Sir Charles Babbage's computational engine, and the Navy's first automatic digital computers, were designed to compute ballistics tables. Today, ballistics tables are important both for the army and navy, and in path planning for space exploration.

This program computes the destination location for ore launched by a lunar mass driver. The ore experiences drag as it encounters mining dust in flight. The launcher's maximum range is 25 miles, approximately a one minute flight time.

typedef float real; /* "real" is our numeric type (could also be double, __m128) */This code is also on the powerwall in "~olawlor/441_demo/hw4/".

/* Coefficients used in one path computation. */

class path_coeff {

public:

real drag; /* multiply by velocity to get drag-induced acceleration */

real g; /* gravitational acceleration, miles/sec/sec */

real dt; /* timestep, in seconds */

};

/*

Run one ballistic path computation.

Y axis is height. X axis is distance downrange.

Projectile starts at (0,0) miles with initial velocity vx,vy miles/second.

Projectile's terminal (y==0) range in miles is returned in final_x,

and total flight time in seconds is returned in final_t.

*/

void follow_path(const path_coeff &coeff,

real vx,real vy,

real *final_x,real *final_t)

{

real x=(real)0.0, y=(real)0.0, t=(real)0.0;

real dt=coeff.dt; /* timestep */

bool done=false;

while (!done) {

real ax=-coeff.drag*vx, ay=-coeff.drag*vy-coeff.g; /* acceleration */

vx+=dt*ax; vy+=dt*ay; /* velocity */

if (y+dt*vy<0.0) { /* we're about to hit the ground */

*final_x=x;

*final_t=t;

done=true;

}

x+=dt*vx; y+=dt*vy; /* position */

t+=dt;

}

}

/* Return the initial velocity for path i */

void path_initial(int i,real *vx,real *vy) {

*vx=0.73-i*0.005;

*vy=0.01+i*0.0005;

}

/* Stores a set of computed flight paths */

class path_table {

public:

enum {n=100};

real x[n], t[n]; /* range (miles) and time (seconds) for path */

};

/* Build and print a set of computed ballistics paths */

void fill_table(const path_coeff &coeff,path_table &table) {

for (int i=0;i<path_table::n;i++) {

real vx,vy;

path_initial(i,&vx,&vy);

follow_path(coeff,vx,vy,&table.x[i],&table.t[i]);

}

}

void print_table(path_table &table) {

for (int i=0;i<path_table::n;i++) {

printf("Path %3d: x=%.3f miles, t=%.3f seconds\n",

i,table.x[i],table.t[i]);

}

}

path_coeff coeff;

int time_fill(void) {

path_table table;

fill_table(coeff,table);

return 0;

}

int foo(void) {

coeff.drag=0.007; /* drag due to ore collisions with mining dust */

coeff.g=1/6.0*(32/5280.0); /*lunar gravity acceleration, miles/s^2*/

coeff.dt=0.001; /*timestep, in seconds: more accurate at 0.0001 or smaller*/

printf("fill_table takes %.3f ms\n",time_function(time_fill)*1.0e3);

path_table table;

fill_table(coeff,table);

print_table(table);

return 0;

}

"follow_path" is where most of the time is spent. The "time_function" call above is NetRun-specific; feel free to replace it with an MPI timer call in the MPI version.

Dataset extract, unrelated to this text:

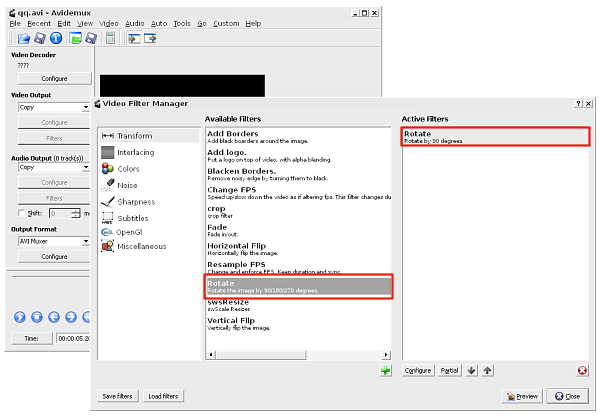Move active filter up with arrow icon
Image resolution: width=600 pixels, height=416 pixels.
[x=487, y=371]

For maximum accuracy, they'd like to run this same program at dt=0.0001 or smaller, and for bidding purposes, they'd like the results to be returned as fast as possible. Of course, the results still have to be printed the same way, and they have to be right!

For the homework, please:

- Determine how this program's answer and run time changes as you
vary the timestep coeff.dt. Note that NetRun will only let the
code run for so long, so smaller dt's may get killed off by
NetRun. Very small dt's may cause rounding error to dominate the
answer.

- Optimize this program using OpenMP. Luckily, there are no global variables in this program. However, due to the different path lengths, load balance between threads can be a serious performance problem; I recommend "schedule(dynamic,1)". Feel free to use either NetRun (quad core; switch to the "OpenMP" language), the powerwall (dual core; compile with ~olawlor/441_demo/hw4/ makefile or "g++-4.2 -msse3 -fopenmp main.cpp -o main"), or use your own machine for performance tests.
- Optimize this program using SSE. Note that "follow_path" doesn't do any 4-input arithmetic, so it'll be tough to optimize follow_path much without changing the interface. Feel free to change the call to follow_path! I recommend making a new "__m128" version of follow_path that traces 4 paths at once--the only tricky part about doing this is the "hit the ground" check, which can be transformed into an SSE-style parallel if.
- Optimize this program using MPI. You'll need to do your
performance runs on the powerwall. Feel free to start with your
SSE version, or the original program. You'll need to collect up
the final answers onto one machine to be printed. As with OpenMP,
load balance is a serious problem; one solution is to have process p
compute the iterations where i%size==p (called "round robin"
decomposition). Because they'll be computing tables repeatedly on
the fly, you can ignore the MPI startup and shutdown time--MPI_Wtime()
is the important time.